Announcement

Collapse
No announcement yet.

Intel Mesa Driver Changes Land For Building On Non-x86 CPUs

Collapse
X
 
  • Filter
  • Time
  • Show
Clear All
new posts

  • archsway
    replied
    Originally posted by coder View Post
    This is irrelevant for data transfers to/from the GPU. The only point of clearing the CPU's instruction cache is for runtime code generation.
    I know, that is why I also mentioned DC CVAC. The related DC CIVAC seems to be the closest instruction on AArch64 to CLFLUSH.

    I'm sure the Imagination-based dGPUs that are emerging from China do it, also. It's a dGPU thing, and you listed the only current dGPU makers.
    Perhaps…

    Leave a comment:


  • coder
    replied
    Originally posted by archsway View Post
    I mean, you have to both flush the data cache, then invalidate the instruction cache.

    So for AArch64 that is DC CVAU followed by IC IVAU.
    This is irrelevant for data transfers to/from the GPU. The only point of clearing the CPU's instruction cache is for runtime code generation.
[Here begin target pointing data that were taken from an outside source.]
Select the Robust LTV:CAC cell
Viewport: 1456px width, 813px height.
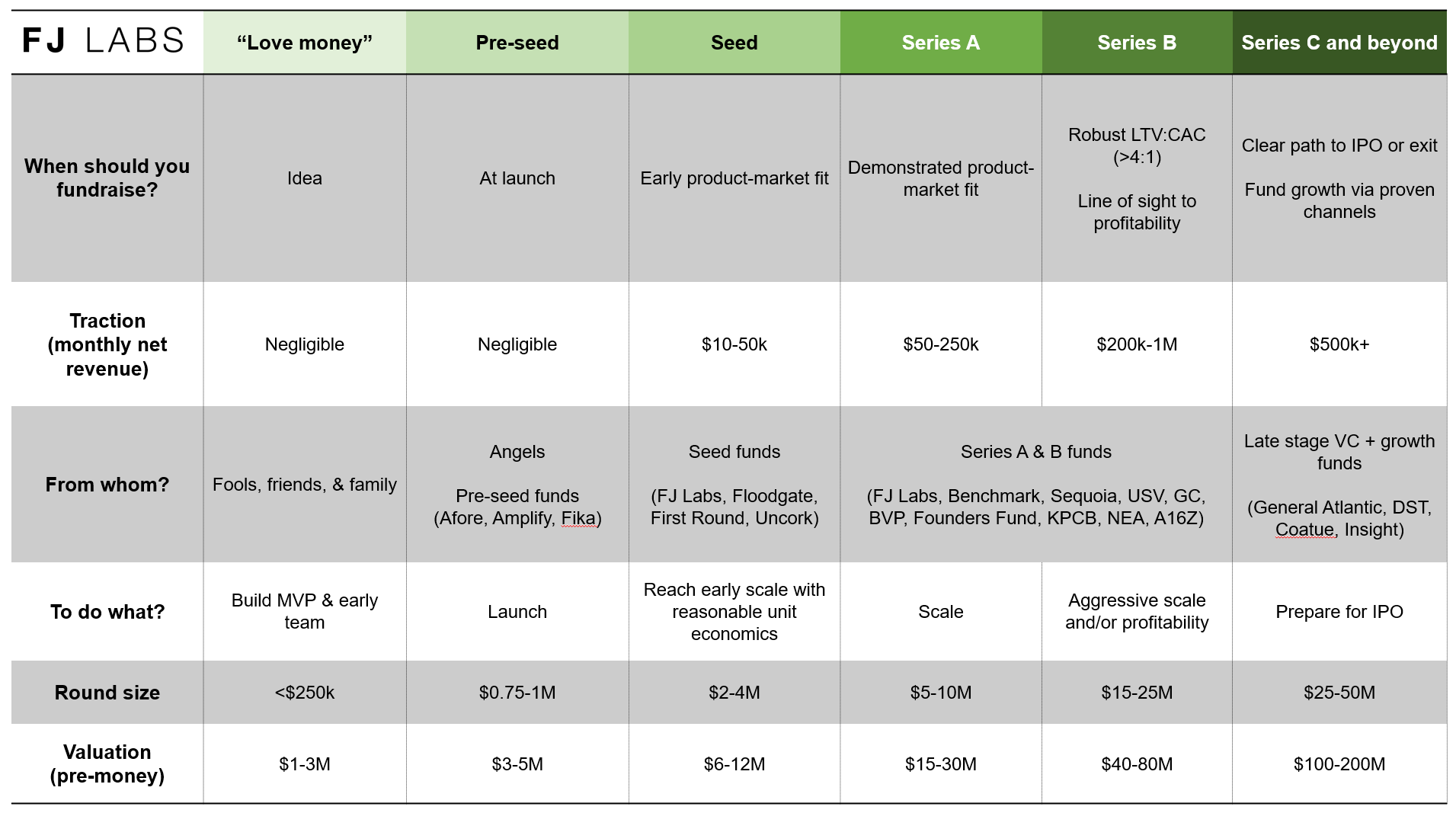[x=1137, y=178]
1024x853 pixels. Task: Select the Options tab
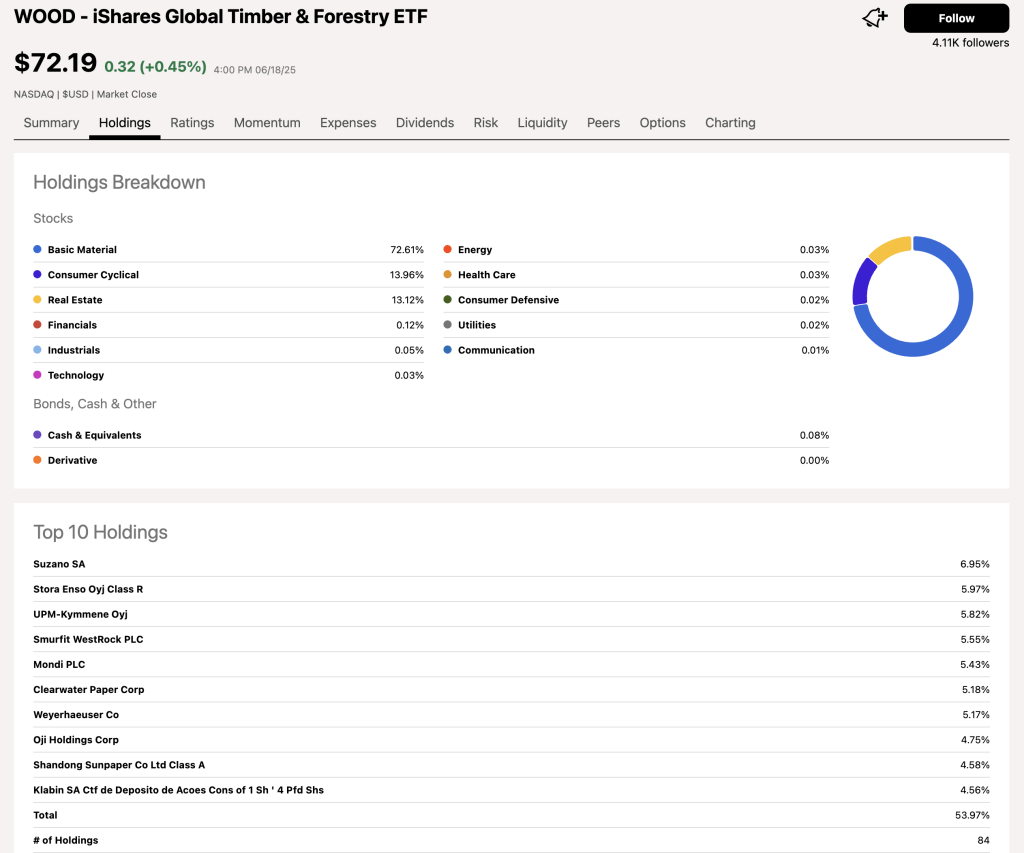click(662, 123)
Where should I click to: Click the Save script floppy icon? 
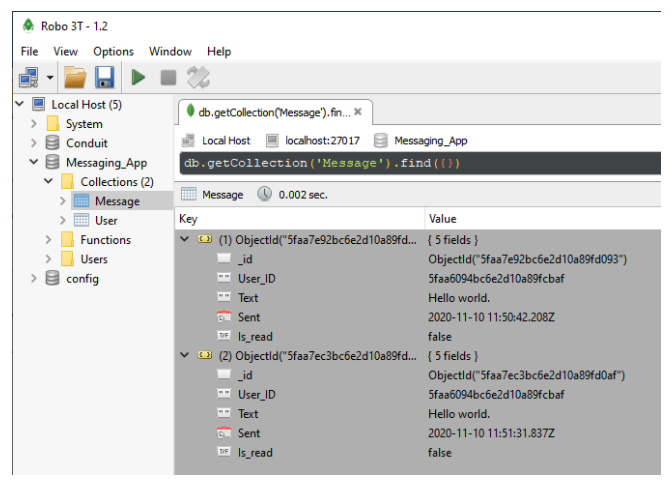103,77
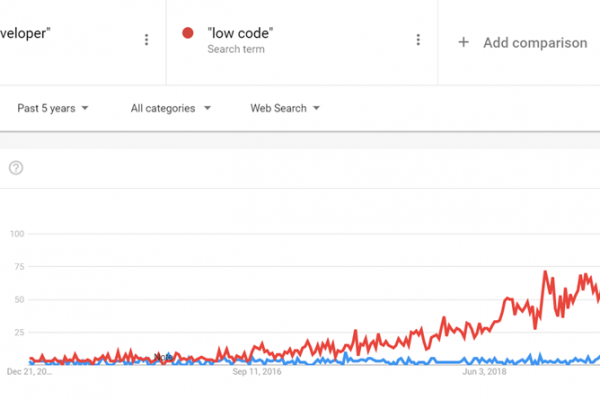This screenshot has width=600, height=400.
Task: Click the Jun 3, 2018 axis label
Action: (484, 372)
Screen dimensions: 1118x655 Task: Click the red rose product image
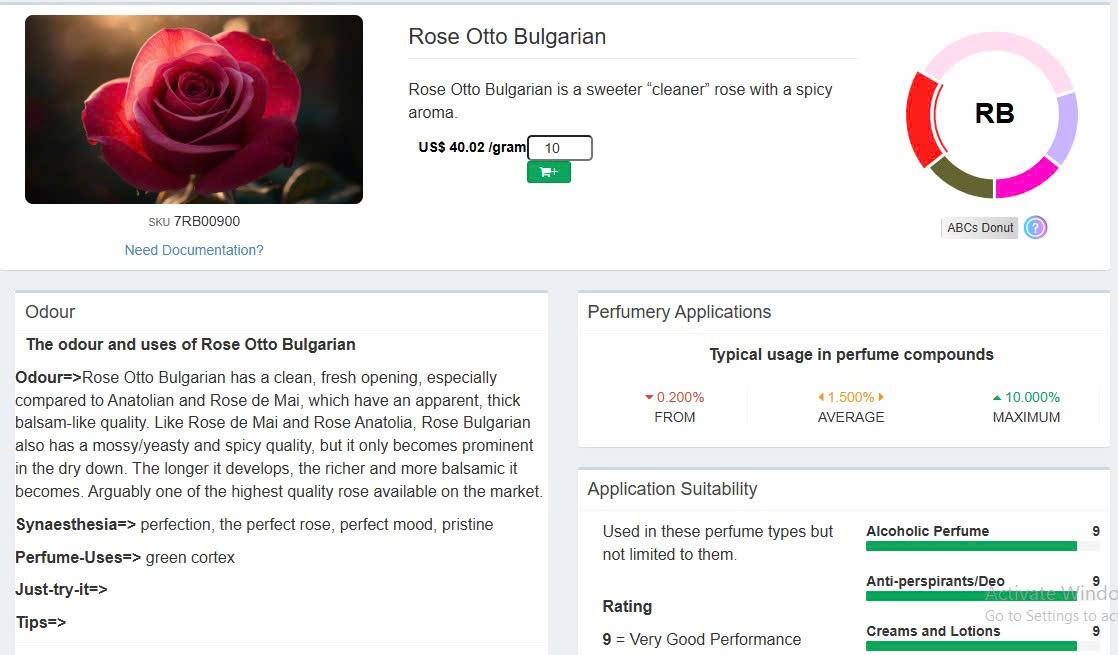pos(194,109)
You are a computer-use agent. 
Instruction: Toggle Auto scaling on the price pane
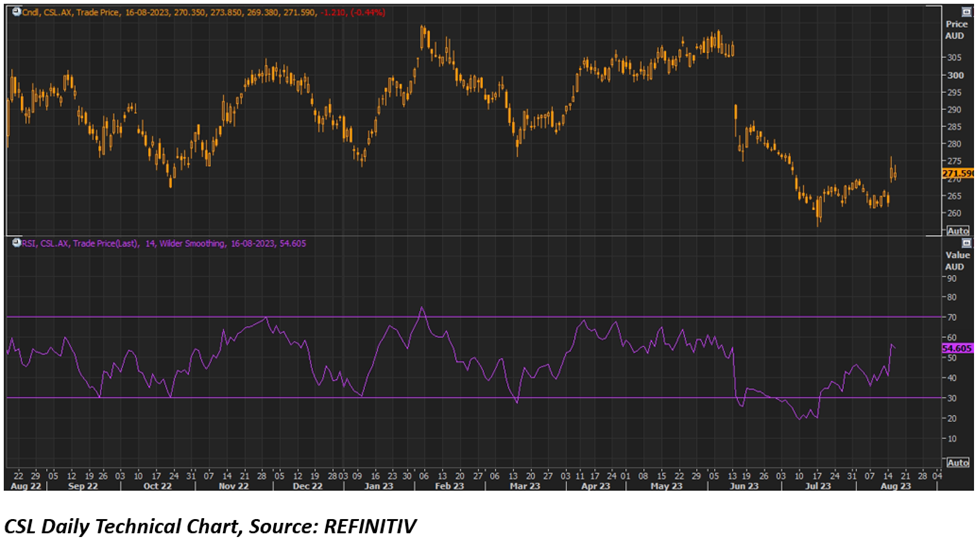956,230
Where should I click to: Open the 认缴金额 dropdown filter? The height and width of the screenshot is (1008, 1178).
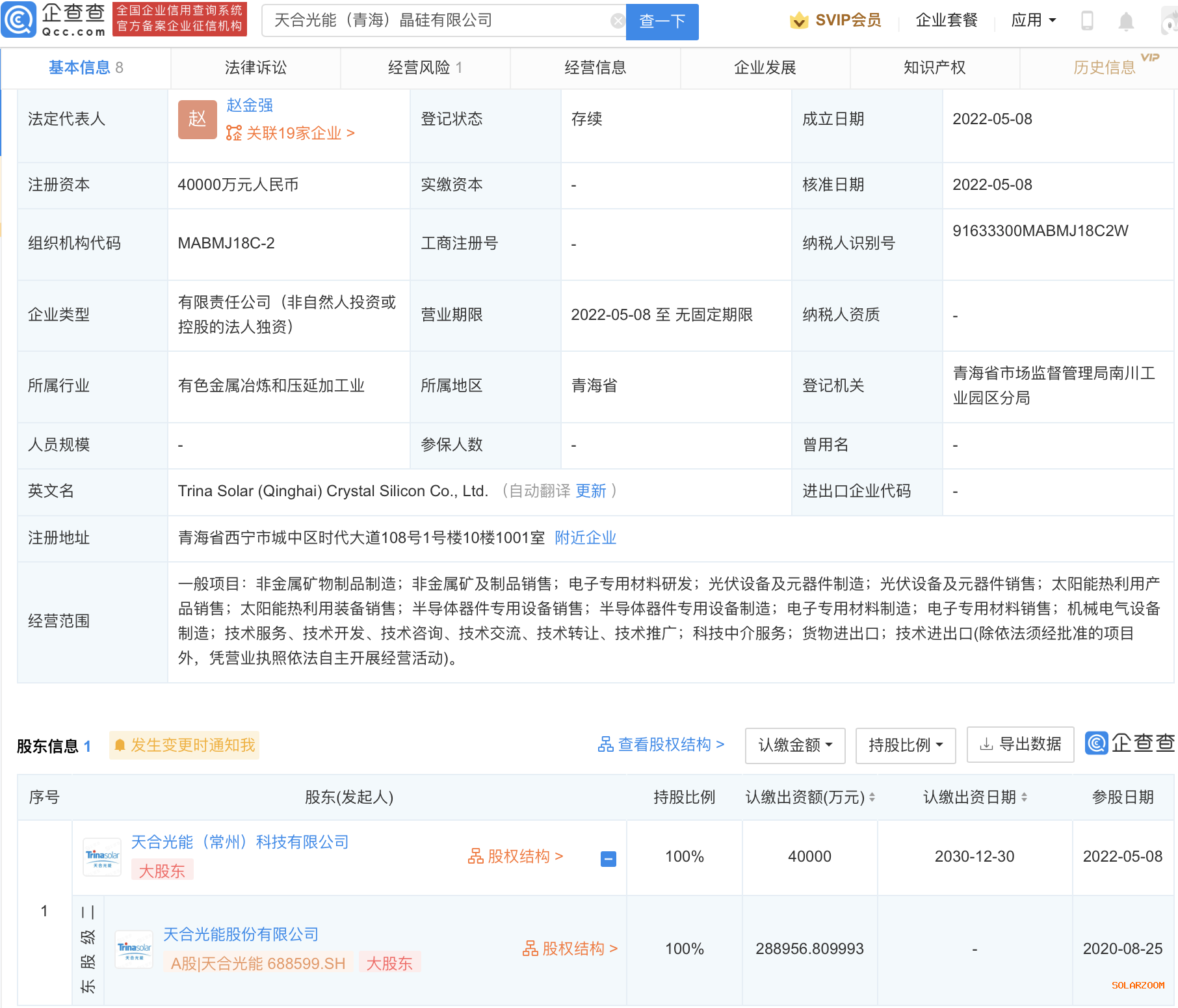pos(794,745)
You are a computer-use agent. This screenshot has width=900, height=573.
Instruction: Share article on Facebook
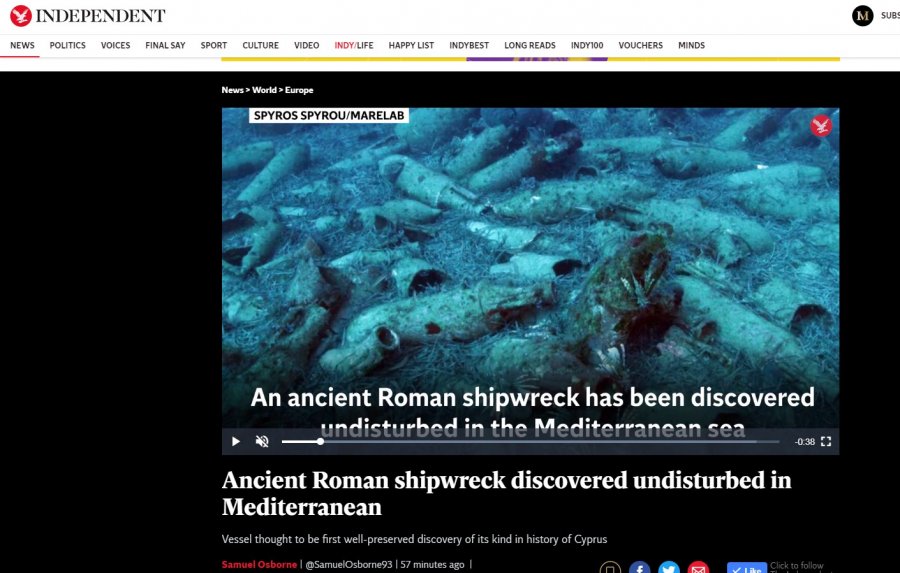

    Originally posted by archsway View Post
    What DMAs?…

    The only drivers that actually use DMA are the ones for AMD, Intel and nVidia GPUs.
    I'm sure the Imagination-based dGPUs that are emerging from China do it, also. It's a dGPU thing, and you listed the only current dGPU makers.

    Leave a comment:


  • archsway
    replied
    Originally posted by coder View Post
    All of those cases involve at least one call to the driver, do they not? In that case, the driver can do the cache invalidation on the address range you specify.
    I guess the answer is actually almost "yes". Unlike the drivers for Arm SoCs, it turns out that the "big three" GPU manufacturers mostly use DMA for uploads and downloads, and so the DMA engine will be designed in a way that makes it coherent with the CPU, doing whatever cache invalidation is necessary. (The kernel does not read the command buffer, so it has no idea what is going on.) There are actually only a few cases (not the ones I listed) where DMA cannot be done.

    (Perhaps related, ARM is a lot better at using memory bandwidth than x86 is… maybe DMA isn't needed as much.)

    For data, flushing only from L1 would be utterly pointless. However, the docs say that builtin isn't for data, but actually instruction cache. Since caches are only split for instruction & data at L1, that's probably why you read that it works at L1-only.
    I mean, you have to both flush the data cache, then invalidate the instruction cache.

    So for AArch64 that is DC CVAU followed by IC IVAU.

    (To actually flush the cache in a way that is coherent with the GPU is DC CVAC.)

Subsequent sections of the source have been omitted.